Collected data:

= = = = = = =

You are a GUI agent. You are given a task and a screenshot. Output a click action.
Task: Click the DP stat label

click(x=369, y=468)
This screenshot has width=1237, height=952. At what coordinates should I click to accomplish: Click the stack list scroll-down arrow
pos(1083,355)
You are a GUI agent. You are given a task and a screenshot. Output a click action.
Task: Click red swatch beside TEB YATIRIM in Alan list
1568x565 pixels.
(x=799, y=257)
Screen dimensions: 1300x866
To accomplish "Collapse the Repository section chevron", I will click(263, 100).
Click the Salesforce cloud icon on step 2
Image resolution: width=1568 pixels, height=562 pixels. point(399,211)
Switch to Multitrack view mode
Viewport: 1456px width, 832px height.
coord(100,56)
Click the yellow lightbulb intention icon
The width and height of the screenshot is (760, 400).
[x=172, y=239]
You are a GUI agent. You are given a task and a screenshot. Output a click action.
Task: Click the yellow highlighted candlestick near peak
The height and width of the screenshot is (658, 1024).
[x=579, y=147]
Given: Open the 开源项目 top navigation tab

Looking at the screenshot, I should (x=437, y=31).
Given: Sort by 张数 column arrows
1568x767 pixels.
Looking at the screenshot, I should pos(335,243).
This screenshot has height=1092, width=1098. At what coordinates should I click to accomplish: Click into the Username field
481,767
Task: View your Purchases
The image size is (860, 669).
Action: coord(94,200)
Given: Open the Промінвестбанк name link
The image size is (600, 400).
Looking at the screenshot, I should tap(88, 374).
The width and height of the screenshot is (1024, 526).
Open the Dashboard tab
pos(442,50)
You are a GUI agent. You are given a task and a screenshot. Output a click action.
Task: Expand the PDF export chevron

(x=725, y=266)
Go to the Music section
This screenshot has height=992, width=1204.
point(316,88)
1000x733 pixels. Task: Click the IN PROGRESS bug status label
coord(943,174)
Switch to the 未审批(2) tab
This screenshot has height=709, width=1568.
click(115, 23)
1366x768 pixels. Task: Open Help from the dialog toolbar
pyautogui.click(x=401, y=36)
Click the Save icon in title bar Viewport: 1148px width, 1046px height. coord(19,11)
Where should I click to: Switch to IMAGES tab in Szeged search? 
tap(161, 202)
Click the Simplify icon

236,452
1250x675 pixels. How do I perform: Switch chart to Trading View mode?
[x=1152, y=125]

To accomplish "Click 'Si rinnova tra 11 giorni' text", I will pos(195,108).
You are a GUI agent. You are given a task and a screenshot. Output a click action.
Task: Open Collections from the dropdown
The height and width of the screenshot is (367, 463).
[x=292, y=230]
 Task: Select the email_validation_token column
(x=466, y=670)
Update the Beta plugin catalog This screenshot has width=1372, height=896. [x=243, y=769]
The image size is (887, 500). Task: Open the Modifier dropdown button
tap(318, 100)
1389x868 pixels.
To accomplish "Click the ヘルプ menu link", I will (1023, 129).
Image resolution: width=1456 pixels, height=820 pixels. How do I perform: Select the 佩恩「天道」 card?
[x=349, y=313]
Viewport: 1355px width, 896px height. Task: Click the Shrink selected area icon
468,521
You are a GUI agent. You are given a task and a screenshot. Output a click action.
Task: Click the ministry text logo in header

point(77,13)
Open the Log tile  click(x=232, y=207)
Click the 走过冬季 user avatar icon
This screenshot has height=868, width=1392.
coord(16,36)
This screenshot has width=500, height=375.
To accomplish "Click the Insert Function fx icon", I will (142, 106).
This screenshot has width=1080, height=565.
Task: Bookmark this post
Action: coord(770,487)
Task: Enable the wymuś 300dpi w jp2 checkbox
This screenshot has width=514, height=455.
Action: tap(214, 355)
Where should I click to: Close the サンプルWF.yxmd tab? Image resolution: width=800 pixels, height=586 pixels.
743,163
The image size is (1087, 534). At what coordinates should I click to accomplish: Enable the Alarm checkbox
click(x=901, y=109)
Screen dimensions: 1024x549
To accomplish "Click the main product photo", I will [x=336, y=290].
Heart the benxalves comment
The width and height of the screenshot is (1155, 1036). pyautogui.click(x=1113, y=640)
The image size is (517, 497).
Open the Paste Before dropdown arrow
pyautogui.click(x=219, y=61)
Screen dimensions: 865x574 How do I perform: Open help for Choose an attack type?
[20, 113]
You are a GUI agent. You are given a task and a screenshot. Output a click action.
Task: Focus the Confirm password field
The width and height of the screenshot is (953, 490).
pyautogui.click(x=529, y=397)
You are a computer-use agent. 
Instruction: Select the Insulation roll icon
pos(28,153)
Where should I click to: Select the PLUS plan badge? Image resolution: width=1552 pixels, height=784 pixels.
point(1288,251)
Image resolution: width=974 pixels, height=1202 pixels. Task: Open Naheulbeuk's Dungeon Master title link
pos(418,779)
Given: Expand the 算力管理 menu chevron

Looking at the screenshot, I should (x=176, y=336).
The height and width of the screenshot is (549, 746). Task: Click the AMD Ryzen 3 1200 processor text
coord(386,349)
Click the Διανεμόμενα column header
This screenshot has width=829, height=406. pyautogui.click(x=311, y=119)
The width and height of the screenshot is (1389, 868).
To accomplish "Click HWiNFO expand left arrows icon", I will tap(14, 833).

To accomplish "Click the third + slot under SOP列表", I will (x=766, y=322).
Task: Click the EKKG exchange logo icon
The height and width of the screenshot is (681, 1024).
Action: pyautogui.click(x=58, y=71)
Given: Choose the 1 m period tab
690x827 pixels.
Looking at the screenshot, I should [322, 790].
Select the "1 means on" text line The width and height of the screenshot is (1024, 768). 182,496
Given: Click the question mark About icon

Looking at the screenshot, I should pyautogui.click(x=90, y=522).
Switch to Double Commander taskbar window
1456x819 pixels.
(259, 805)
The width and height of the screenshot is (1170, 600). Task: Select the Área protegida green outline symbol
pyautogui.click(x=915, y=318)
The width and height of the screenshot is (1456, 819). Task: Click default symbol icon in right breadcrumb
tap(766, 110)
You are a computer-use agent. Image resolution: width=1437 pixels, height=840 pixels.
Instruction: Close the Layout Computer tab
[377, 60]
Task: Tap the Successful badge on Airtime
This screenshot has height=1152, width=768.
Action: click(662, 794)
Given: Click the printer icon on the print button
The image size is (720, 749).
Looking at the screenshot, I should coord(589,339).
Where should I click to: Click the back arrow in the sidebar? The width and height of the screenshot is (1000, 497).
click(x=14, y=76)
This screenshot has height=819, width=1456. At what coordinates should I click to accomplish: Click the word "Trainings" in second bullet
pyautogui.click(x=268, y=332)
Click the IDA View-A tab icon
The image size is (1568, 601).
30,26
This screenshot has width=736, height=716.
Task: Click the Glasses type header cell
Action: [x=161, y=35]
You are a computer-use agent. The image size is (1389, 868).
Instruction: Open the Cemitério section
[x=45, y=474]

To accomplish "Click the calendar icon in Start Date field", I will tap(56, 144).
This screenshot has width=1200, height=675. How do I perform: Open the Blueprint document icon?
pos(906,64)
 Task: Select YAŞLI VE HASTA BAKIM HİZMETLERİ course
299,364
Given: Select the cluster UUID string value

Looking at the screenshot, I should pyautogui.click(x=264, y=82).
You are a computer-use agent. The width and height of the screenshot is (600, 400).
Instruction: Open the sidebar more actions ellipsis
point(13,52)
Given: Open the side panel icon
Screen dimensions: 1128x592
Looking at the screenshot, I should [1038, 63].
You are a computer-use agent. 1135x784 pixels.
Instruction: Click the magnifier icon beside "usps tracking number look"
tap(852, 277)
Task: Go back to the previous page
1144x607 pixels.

= = = = = = =

Challenge »
Place every line of the rows above into a numbered list, omitting the blank lines.

Correct response »
1. You are a GUI agent. You are given a task and a screenshot. Output a click action.
2. Task: Click the DP stat label
3. click(x=369, y=468)
4. This screenshot has width=1237, height=952. At what coordinates should I click to accomplish: Click the stack list scroll-down arrow
5. pos(1083,355)
6. You are a GUI agent. You are given a task and a screenshot. Output a click action.
7. Task: Click red swatch beside TEB YATIRIM in Alan list
8. 1568x565 pixels.
9. (x=799, y=257)
10. Screen dimensions: 1300x866
11. To accomplish "Collapse the Repository section chevron", I will click(263, 100).
12. Click the Salesforce cloud icon on step 2
13. Image resolution: width=1568 pixels, height=562 pixels. point(399,211)
14. Switch to Multitrack view mode
15. Viewport: 1456px width, 832px height.
16. coord(100,56)
17. Click the yellow lightbulb intention icon
18. The width and height of the screenshot is (760, 400).
19. [x=172, y=239]
20. You are a GUI agent. You are given a task and a screenshot. Output a click action.
21. Task: Click the yellow highlighted candlestick near peak
22. The height and width of the screenshot is (658, 1024).
23. [x=579, y=147]
24. Given: Open the 开源项目 top navigation tab
25. Looking at the screenshot, I should (x=437, y=31).
26. Given: Sort by 张数 column arrows
27. 1568x767 pixels.
28. Looking at the screenshot, I should pos(335,243).
29. This screenshot has height=1092, width=1098. At what coordinates should I click to accomplish: Click into the Username field
30. 481,767
31. Task: View your Purchases
32. The image size is (860, 669).
33. Action: coord(94,200)
34. Given: Open the Промінвестбанк name link
35. The image size is (600, 400).
36. Looking at the screenshot, I should tap(88, 374).
37. The width and height of the screenshot is (1024, 526).
38. Open the Dashboard tab
39. pos(442,50)
40. You are a GUI agent. You are given a task and a screenshot. Output a click action.
41. Task: Expand the PDF export chevron
42. (x=725, y=266)
43. Go to the Music section
44. This screenshot has height=992, width=1204.
45. point(316,88)
46. 1000x733 pixels. Task: Click the IN PROGRESS bug status label
47. coord(943,174)
48. Switch to the 未审批(2) tab
49. This screenshot has height=709, width=1568.
50. click(115, 23)
51. 1366x768 pixels. Task: Open Help from the dialog toolbar
52. pyautogui.click(x=401, y=36)
53. Click the Save icon in title bar Viewport: 1148px width, 1046px height. coord(19,11)
54. Where should I click to: Switch to IMAGES tab in Szeged search? 
55. tap(161, 202)
56. Click the Simplify icon
57. 236,452
58. 1250x675 pixels. How do I perform: Switch chart to Trading View mode?
59. [x=1152, y=125]
60. To accomplish "Click 'Si rinnova tra 11 giorni' text", I will pos(195,108).
61. You are a GUI agent. You are given a task and a screenshot. Output a click action.
62. Task: Open Collections from the dropdown
63. The height and width of the screenshot is (367, 463).
64. [x=292, y=230]
65.  Task: Select the email_validation_token column
66. (x=466, y=670)
67. Update the Beta plugin catalog This screenshot has width=1372, height=896. [x=243, y=769]
68. The image size is (887, 500). Task: Open the Modifier dropdown button
69. tap(318, 100)
70. 1389x868 pixels.
71. To accomplish "Click the ヘルプ menu link", I will (1023, 129).
72. Image resolution: width=1456 pixels, height=820 pixels. How do I perform: Select the 佩恩「天道」 card?
73. [x=349, y=313]
74. Viewport: 1355px width, 896px height. Task: Click the Shrink selected area icon
75. 468,521
76. You are a GUI agent. You are given a task and a screenshot. Output a click action.
77. Task: Click the ministry text logo in header
78. point(77,13)
79. Open the Log tile  click(x=232, y=207)
80. Click the 走过冬季 user avatar icon
81. This screenshot has height=868, width=1392.
82. coord(16,36)
83. This screenshot has width=500, height=375.
84. To accomplish "Click the Insert Function fx icon", I will (142, 106).
85. This screenshot has width=1080, height=565.
86. Task: Bookmark this post
87. Action: coord(770,487)
88. Task: Enable the wymuś 300dpi w jp2 checkbox
89. This screenshot has width=514, height=455.
90. Action: tap(214, 355)
91. Where should I click to: Close the サンプルWF.yxmd tab? Image resolution: width=800 pixels, height=586 pixels.
92. 743,163
93. The image size is (1087, 534). At what coordinates should I click to accomplish: Enable the Alarm checkbox
94. click(x=901, y=109)
95. Screen dimensions: 1024x549
96. To accomplish "Click the main product photo", I will [x=336, y=290].
97. Heart the benxalves comment
98. The width and height of the screenshot is (1155, 1036). pyautogui.click(x=1113, y=640)
99. The image size is (517, 497).
100. Open the Paste Before dropdown arrow
101. pyautogui.click(x=219, y=61)
102. Screen dimensions: 865x574 How do I perform: Open help for Choose an attack type?
103. [20, 113]
104. You are a GUI agent. You are given a task and a screenshot. Output a click action.
105. Task: Focus the Confirm password field
106. The width and height of the screenshot is (953, 490).
107. pyautogui.click(x=529, y=397)
108. You are a computer-use agent. 
109. Instruction: Select the Insulation roll icon
110. pos(28,153)
111. Where should I click to: Select the PLUS plan badge? Image resolution: width=1552 pixels, height=784 pixels.
112. point(1288,251)
113. Image resolution: width=974 pixels, height=1202 pixels. Task: Open Naheulbeuk's Dungeon Master title link
114. pos(418,779)
115. Given: Expand the 算力管理 menu chevron
116. Looking at the screenshot, I should (x=176, y=336).
117. The height and width of the screenshot is (549, 746). Task: Click the AMD Ryzen 3 1200 processor text
118. coord(386,349)
119. Click the Διανεμόμενα column header
120. This screenshot has width=829, height=406. pyautogui.click(x=311, y=119)
121. The width and height of the screenshot is (1389, 868).
122. To accomplish "Click HWiNFO expand left arrows icon", I will tap(14, 833).
123. To accomplish "Click the third + slot under SOP列表", I will (x=766, y=322).
124. Task: Click the EKKG exchange logo icon
125. The height and width of the screenshot is (681, 1024).
126. Action: pyautogui.click(x=58, y=71)
127. Given: Choose the 1 m period tab
128. 690x827 pixels.
129. Looking at the screenshot, I should [322, 790].
130. Select the "1 means on" text line The width and height of the screenshot is (1024, 768). 182,496
131. Given: Click the question mark About icon
132. Looking at the screenshot, I should pyautogui.click(x=90, y=522).
133. Switch to Double Commander taskbar window
134. 1456x819 pixels.
135. (259, 805)
136. The width and height of the screenshot is (1170, 600). Task: Select the Área protegida green outline symbol
137. pyautogui.click(x=915, y=318)
138. The width and height of the screenshot is (1456, 819). Task: Click default symbol icon in right breadcrumb
139. tap(766, 110)
140. You are a computer-use agent. Image resolution: width=1437 pixels, height=840 pixels.
141. Instruction: Close the Layout Computer tab
142. [377, 60]
143. Task: Tap the Successful badge on Airtime
144. This screenshot has height=1152, width=768.
145. Action: click(662, 794)
146. Given: Click the printer icon on the print button
147. The image size is (720, 749).
148. Looking at the screenshot, I should coord(589,339).
149. Where should I click to: Click the back arrow in the sidebar? The width and height of the screenshot is (1000, 497).
150. click(x=14, y=76)
151. This screenshot has height=819, width=1456. At what coordinates should I click to accomplish: Click the word "Trainings" in second bullet
152. pyautogui.click(x=268, y=332)
153. Click the IDA View-A tab icon
154. The image size is (1568, 601).
155. 30,26
156. This screenshot has width=736, height=716.
157. Task: Click the Glasses type header cell
158. Action: [x=161, y=35]
159. You are a computer-use agent. The image size is (1389, 868).
160. Instruction: Open the Cemitério section
161. [x=45, y=474]
162. To accomplish "Click the calendar icon in Start Date field", I will tap(56, 144).
163. This screenshot has width=1200, height=675. How do I perform: Open the Blueprint document icon?
164. pos(906,64)
165.  Task: Select YAŞLI VE HASTA BAKIM HİZMETLERİ course
166. 299,364
167. Given: Select the cluster UUID string value
168. Looking at the screenshot, I should pyautogui.click(x=264, y=82).
169. You are a computer-use agent. The width and height of the screenshot is (600, 400).
170. Instruction: Open the sidebar more actions ellipsis
171. point(13,52)
172. Given: Open the side panel icon
173. Screen dimensions: 1128x592
174. Looking at the screenshot, I should [1038, 63].
175. You are a computer-use agent. 1135x784 pixels.
176. Instruction: Click the magnifier icon beside "usps tracking number look"
177. tap(852, 277)
178. Task: Go back to the previous page
179. 1144x607 pixels.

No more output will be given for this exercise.